La porte s’ouvre, elle n’a pas entendu cogner : c’est le bel infirmier qui écarquille ses iris. Il n’a pas l’air d’apprécier ce qu’elle étale sous ses yeux. Son écorce se plisse, sa gousse se froisse, c’est laid et pas beau, ce Monsieur qu’elle voudrait sien préfère les chairs fermes et les seins tendus.
Son visage se fend d’un sourire, elle n’a même pas eu le temps de se maquiller, c’est que cette plage l’occupe, tant de grains de sable à compter.
Le jeune homme n’a pas l’air de vouloir s’approcher.
Lancés entre eux deux, droit dans sa bouche. La belle main d’homme jette des comprimés, sniper de précision. Elle les gobe sans s’en rendre compte et sa tête retombe. Encore. Il faut qu’il donne à boire à sa plante, elle a oublié. En plus avec ce soleil.
20:00
Une petite voix qui lui chatouille les tympans fait tourner sa tête.
– La 45 ? Un végétal.
De l’eau, qu’on lui donne de l’eau, elle sent ses feuilles se craqueler et ses racines se rabougrir.
L’infirmière tente de la soulever, Madame refuse et encastre mieux encore son tronc dans le fauteuil. Mais il faut bien qu’elle dorme ! Elle dormira ici.
La demoiselle effarée s’apprête à aller chercher de l’aide pour déraciner cette vieille, mais la main flétrie l’arrête. Il faut arracher la fenêtre.
Plein de belles choses à voir. Elle veut savoir quel est le prochain tableau derrière la sylve bruissante, derrière la Russie passionnée, derrière le sable délassant. En plus il fait trop chaud pour elle. Ça la fane.
La demoiselle secoue la tête en dégageant son bras de la ronce et sort.
Tant pis. Elle l’arrachera elle-même, cette fenêtre.
20:35
Les ongles en épines griffent le bord du ciel. Il se détache. Un geste sec, elle arrache tout en fermant les paupières pour garder la surprise jusqu’à ce qu’elle soit à nouveau installée dans son pot.
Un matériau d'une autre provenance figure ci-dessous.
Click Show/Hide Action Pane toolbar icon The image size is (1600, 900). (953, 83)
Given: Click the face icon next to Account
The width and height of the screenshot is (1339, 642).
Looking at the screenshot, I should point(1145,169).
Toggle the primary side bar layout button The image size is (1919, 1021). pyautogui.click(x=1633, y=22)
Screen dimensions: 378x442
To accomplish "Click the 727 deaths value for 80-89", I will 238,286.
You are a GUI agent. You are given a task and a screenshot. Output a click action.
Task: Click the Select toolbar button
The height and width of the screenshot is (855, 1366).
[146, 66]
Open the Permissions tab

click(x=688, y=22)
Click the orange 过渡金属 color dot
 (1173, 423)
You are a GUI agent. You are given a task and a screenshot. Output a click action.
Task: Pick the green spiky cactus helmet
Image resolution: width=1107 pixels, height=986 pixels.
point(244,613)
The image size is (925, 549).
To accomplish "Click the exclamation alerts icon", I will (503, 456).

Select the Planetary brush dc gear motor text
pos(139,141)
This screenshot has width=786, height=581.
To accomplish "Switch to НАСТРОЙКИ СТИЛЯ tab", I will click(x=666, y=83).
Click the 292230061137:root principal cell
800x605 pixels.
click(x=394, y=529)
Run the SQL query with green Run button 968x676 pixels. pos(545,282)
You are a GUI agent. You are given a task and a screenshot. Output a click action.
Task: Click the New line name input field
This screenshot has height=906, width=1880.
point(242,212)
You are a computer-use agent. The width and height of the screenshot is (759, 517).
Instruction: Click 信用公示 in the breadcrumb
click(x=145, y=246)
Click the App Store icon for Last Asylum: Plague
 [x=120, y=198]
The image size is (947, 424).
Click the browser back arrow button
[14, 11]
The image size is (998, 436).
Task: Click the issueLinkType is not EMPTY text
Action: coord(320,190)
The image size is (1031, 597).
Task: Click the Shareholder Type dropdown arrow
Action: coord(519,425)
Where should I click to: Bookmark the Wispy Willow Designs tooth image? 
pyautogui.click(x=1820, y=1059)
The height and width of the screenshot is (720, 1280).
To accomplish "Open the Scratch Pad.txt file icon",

Maintenant, elle les ouvre, très lentement pour savourer.
21:03
Elle sent les trois comprimés oranges qu’on lui a fourrés au fond de la gorge, elle les sent qui descendent, elle les sent qui libèrent leur poudre narcotique.
Elle fixe la fenêtre. Qui n’en est plus qu’une.
Il n’y a plus. Rien qu’à nouveau ce qu’elle avait oublié. Retour au parking gris et aux briques rouges.
Une feuille tombe, jusqu’à la moquette brune.
Mercredi
09:00
Ils ont emmené la plante ce matin.
Un frisson de protestation. Puis, plus rien.